Descending the stairs he stopped by the door where the angry spirit had earlier forced him out. There was something he knew he had to do. Cautiously he opened the door. Still the skull glared. He steeled himself, took out the flask, and stepped into the room. The spirit raged, and Corin’s hair stood on end, but he knew he had to do this. He felt the air shift, trying to force him out, but he fought against it. He grasped the hilt of the sword, though he was not sure it would do anything to a spirit, and he didn’t want to harm it anyway. But the moment his fingers wrapped around the hilt he felt a surge of strength. In his head he heard one word, “blood,” like a shriek. Every hair on his body rose, and the strength was also something to fear. But the spirit in the room cowered more than he did at this power, which was as threatening as the raging river when the summer thaw pours down the mountain ice in flooding torrents to the plain. He quickly crossed to the skull. He had to release the sword to unstopper the flask, and when he did the raging spirit renewed its assault.
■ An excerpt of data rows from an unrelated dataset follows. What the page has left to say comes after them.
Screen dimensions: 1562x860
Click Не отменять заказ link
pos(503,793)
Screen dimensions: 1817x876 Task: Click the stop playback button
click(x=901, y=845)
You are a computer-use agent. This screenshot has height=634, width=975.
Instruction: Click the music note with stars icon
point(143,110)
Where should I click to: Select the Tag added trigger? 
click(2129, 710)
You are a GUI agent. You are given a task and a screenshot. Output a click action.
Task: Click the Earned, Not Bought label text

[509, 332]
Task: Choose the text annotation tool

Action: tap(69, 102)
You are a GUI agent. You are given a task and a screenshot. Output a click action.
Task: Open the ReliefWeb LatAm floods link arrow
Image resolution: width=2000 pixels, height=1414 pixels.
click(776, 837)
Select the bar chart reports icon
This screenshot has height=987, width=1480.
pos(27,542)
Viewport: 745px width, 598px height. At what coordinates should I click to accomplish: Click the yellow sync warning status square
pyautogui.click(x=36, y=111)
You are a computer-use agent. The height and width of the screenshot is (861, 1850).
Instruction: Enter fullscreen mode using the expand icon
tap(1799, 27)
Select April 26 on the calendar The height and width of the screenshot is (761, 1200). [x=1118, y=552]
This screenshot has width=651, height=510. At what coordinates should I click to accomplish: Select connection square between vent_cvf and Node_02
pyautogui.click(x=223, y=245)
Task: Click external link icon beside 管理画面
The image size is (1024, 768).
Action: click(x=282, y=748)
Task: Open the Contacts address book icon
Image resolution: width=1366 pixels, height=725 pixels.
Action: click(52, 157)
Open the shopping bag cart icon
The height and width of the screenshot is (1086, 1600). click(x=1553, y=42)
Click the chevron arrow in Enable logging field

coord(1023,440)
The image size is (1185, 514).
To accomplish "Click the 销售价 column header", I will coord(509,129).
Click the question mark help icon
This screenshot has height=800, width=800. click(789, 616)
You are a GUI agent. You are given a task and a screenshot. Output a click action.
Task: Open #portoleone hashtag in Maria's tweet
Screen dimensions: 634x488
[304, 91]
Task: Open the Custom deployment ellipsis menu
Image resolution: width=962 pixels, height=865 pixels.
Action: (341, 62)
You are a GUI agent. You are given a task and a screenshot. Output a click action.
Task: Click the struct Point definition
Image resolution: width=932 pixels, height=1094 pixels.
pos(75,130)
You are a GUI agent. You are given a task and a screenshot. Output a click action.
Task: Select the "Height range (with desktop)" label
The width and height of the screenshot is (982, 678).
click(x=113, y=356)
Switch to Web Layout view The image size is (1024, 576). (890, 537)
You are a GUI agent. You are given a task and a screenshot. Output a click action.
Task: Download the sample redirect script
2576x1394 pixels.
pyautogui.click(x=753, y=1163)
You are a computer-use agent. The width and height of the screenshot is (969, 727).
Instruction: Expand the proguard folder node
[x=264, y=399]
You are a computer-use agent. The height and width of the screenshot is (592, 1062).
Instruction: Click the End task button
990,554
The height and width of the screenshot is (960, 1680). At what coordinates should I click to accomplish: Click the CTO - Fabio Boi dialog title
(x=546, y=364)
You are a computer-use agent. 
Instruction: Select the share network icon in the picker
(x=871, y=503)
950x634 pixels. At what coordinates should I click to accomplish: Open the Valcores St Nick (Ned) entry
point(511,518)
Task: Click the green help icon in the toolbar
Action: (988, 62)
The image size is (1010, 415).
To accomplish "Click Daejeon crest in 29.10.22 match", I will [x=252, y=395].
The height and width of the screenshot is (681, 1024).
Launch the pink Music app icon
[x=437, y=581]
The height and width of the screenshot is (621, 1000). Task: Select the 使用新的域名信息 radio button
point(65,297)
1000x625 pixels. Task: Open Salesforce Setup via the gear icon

He lifted the flask. His every movement seemed slowed, as if his arms were gripped, even his wrists, and his finger
s. He would not be stopped though. He tipped the flask a little way. One drop slowly formed at the lip; slowly formed, stretched, hung; a thread of connecting moisture stretched, thinned, and snapped. Slowly the drop fell, and all around the air of the room assaulted him, burned his lungs, filled his nostrils with the smell of decay, his mouth with the taste of blood, made his eyes sting and his ears ring. It became too bright to bear, every line too sharply drawn, every colour too clear, and unnaturally alive. The drop fell, and fell, and fell. Still it was falling. He lived many lives and died many deaths as it fell. Then it struck the skull. The glare faded from the sockets, and the twisted skeleton on the bed seemed to sigh. The threat faded from the room. It was done. The spirit was at rest. He stoppered the flask.
As he left the tower he felt no threat in the garden. Whatever spells had twisted that place were lifted, perhaps dispelled by the caster’s death. The despair was gone, and the shadows were now natural. The sky was greying as the sun rose in the east. There was a small well off the main path to the gate, and a glade beyond, which he had not been able to see in the night, or rather because of the dark magic, since the moon was full. There was a vegetable patch and an orchard, and barrows and spades and hoes and rakes and sickles and scythes in a small shed beside a great oak tree. Who used these? Surely not the necromancer. And no human gardener would willingly come to the necromancer’s tower. Perhaps, Corin thought, he had made the tools work for him with magic. Corin breathed in the air. Rich and natural, soil and fallen fruit and freshly scythed grass. He looked up at the tower. It carried no threat now.
He had seen from the glade that he could easily climb from the great oak tree to the top of the wall, and left that way, only stopping by the gate to collect his rope and grapple.